C4 W3 Unet Assignment error

Hello, I am getting the following error while running upsampling_block code. Any ideas what the issue is?

→ 36 ublock7 = upsampling_block(ublock6[0], cblock3[1], n_filters * 4)
37 ublock8 = upsampling_block(ublock7[0], cblock2[1], n_filters * 2)
38 ublock9 = upsampling_block(ublock8[0], cblock1[1], n_filters)

Input In [51], in upsampling_block(expansive_input, contractive_input, n_filters)
4 “”"
5 Convolutional upsampling block
6
(…)
12 conv – Tensor output
13 “”"
15 ### START CODE HERE
—> 16 up = Conv2DTranspose(
17 n_filters, # number of filters
18 3, # Kernel size
19 strides=(2,2),
20 padding=‘same’)(expansive_input)
22 # Merge the previous output and the contractive_input
23 merge = concatenate([up, contractive_input], axis=3)
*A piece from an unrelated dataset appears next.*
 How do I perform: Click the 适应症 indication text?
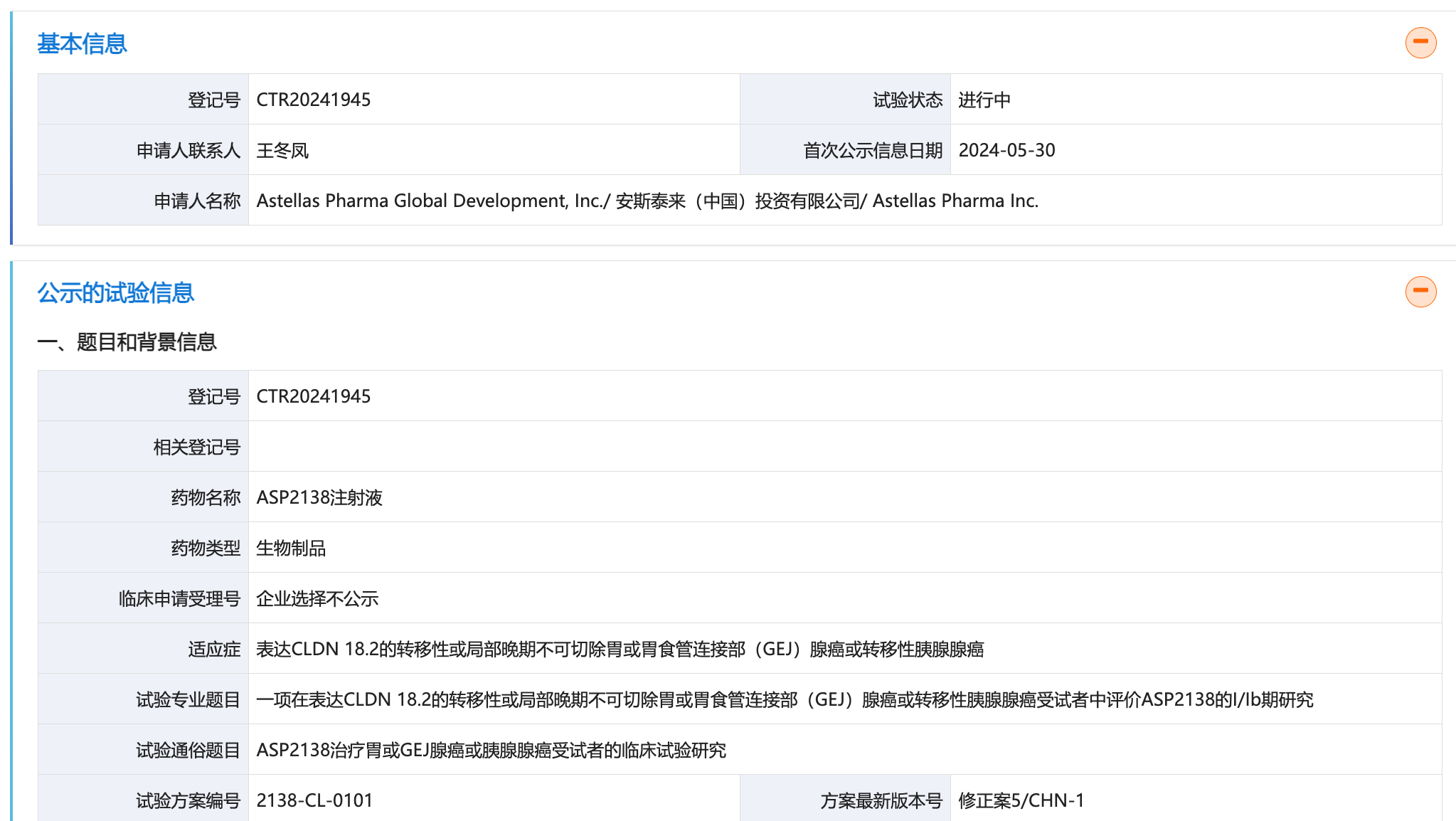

File /usr/local/lib/python3.8/dist-packages/keras/utils/traceback_utils.py:67, in filter_traceback..error_handler(*args, **kwargs)
65 except Exception as e: # pylint: disable=broad-except
66 filtered_tb = _process_traceback_frames(e.traceback)
—> 67 raise e.with_traceback(filtered_tb) from None
68 finally:
69 del filtered_tb

File /usr/local/lib/python3.8/dist-packages/keras/engine/input_spec.py:228, in assert_input_compatibility(input_spec, inputs, layer_name)
226 ndim = x.shape.rank
227 if ndim is not None and ndim < spec.min_ndim:
→ 228 raise ValueError(f’Input {input_index} of layer “{layer_name}” ’
229 ‘is incompatible with the layer: ’
230 f’expected min_ndim={spec.min_ndim}, ’
231 f’found ndim={ndim}. ’
232 f’Full shape received: {tuple(shape)}’)
233 # Check dtype.
234 if spec.dtype is not None:

ValueError: Input 0 of layer “conv2d_transpose_11” is incompatible with the layer: expected min_ndim=4, found ndim=3. Full shape received: (12, 16, 256)

First, check whether your indentation is correct.

sorry, not sure what you mean, i didnt change the indentation in the code, just copy pasted the error output. Can you elaborate?

Thanks

From what I can tell your code seems OK.

But if it isn’t indented correctly within the function body, then python will perhaps become unhappy and throw weird errors.

Thanks. can I share my notebook with you? I dont see anything obvious. the keras spec file seems to be expecting 4 dimensions ( i am assuming its for kernel size) and we are hard coding to 3 is the only thing I can see right now.

Update:

Be careful to use the correct references in the ublock7, ublock8, and ublock9 statements. There should be no ‘[0]’ there.